De hecho, a pesar de las condiciones objetivas (y durísimas) que nos rodean, tenemos la responsabilidad de pensar cuál es el objetivo y cuáles las consecuencias de sostener declaraciones aciagas de manera permanente. Desde el punto de vista del cortoplacismo político, parece evidente que esta insistencia con el fin del mundo no tiene otro objeto más allá de la expansión de la arbitrariedad. Estamos tan amenazados que podríamos aceptarlo todo: que suban los impuestos, que los bajen, un pacto con las eléctricas o con la Liga china, una cartilla de racionamiento o un impuesto especial para los fideos finos. No cuestiono la estrategia (que comparten casi todos los partidos en este momento, menos los que nunca comparten nada); puede que necesitemos pedagogía y resiliencia para encarar tiempos difíciles. Pero desde la responsabilidad que exigen el medio y el largo plazo, este pesimismo sostenido es un veneno lento que se está inyectando poco a poco en la idea misma de Estado que, a pesar de lo que decía Marx, es algo más que el consejo de administración nombrado por el capital. Es también una ilusión colectiva que aspira a poder organizar nuestra vida con con cierta seguridad y con cierto placer. Y, en este sentido, la futurofobia en la que vivimos inmersos es un ataque al optimismo que debe derivar de toda organización social o pública. Un pesimismo que está emparentado además con el populismo más terrible. Después de todo, el pesimismo ha sido siempre la bandera del fascismo.
Por lo demás, hay una pregunta que no podemos evitar por más tiempo: ¿y si el infierno fuera esto? Es difícil garantizar un futuro peor con las imágenes de Ucrania sangrando en la retina, los bosques ardiendo, los termómetros a punto de estallar, la ultraderecha ganando terreno y los precios en el supermercado convirtiendo en precarias las que antes fueran existencias estables. Quienes auguran lo peor, ¿en qué mundo viven? Lo peor, de hecho, ya está aquí. Y también con ello vamos a vivir. Sin embargo, conocer y atender a lo que pasa no cambia el hecho de que la manera en que percibimos la realidad afecte decisivamente a la mirada, la intencionalidad y el pensamiento. Quienes pregonan la suya y más quienes difunden el apocalipsis como si fuera un nuevo evangelio suelen estar interesados en vender algo.
“¿Es real la realidad?”, se preguntaba Paul Watzlawick en su libro sobre confusión, desinformación y comunicación. Y la respuesta que se daba es que la realidad es siempre el producto de la comunicación humana, de modo que lo que comunicas es siempre una forma de construir el mundo.
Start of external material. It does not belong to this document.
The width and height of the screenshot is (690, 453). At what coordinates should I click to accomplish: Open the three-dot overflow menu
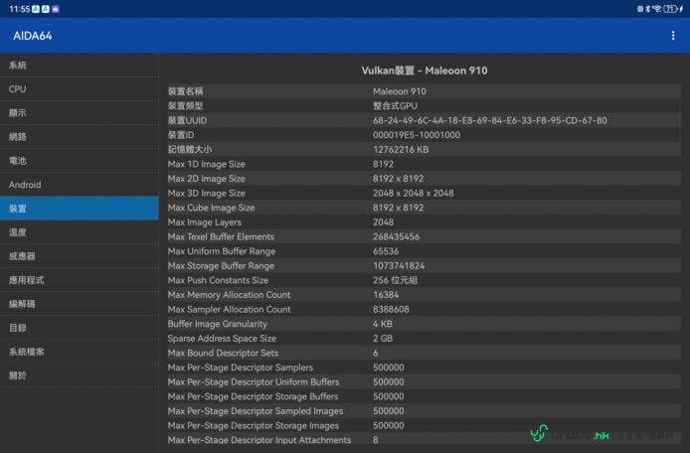[673, 36]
Un mundo que se convierte necesariamente en real. Y lo que se está comunicando ahora por todas partes es que nadie va a hacer nada. Existe en los discursos apocalípticos una confesión implícita de falta de rumbo, de rendición, de inacción. Como si ya no quisiéramos construir la experiencia, sino padecer sus consecuencias. El sistema en que vivimos no nos hace mejores, eso está claro. Tampoco más felices. Las desigualdades son crecientes y el progreso aniquila el planeta. La pregunta es: ¿de verdad nuestra forma de mirar al futuro va a consistir en imaginar finales en vez de proponer principios? De momento, yo me atrevo a confesar que tengo ganas de este septiembre.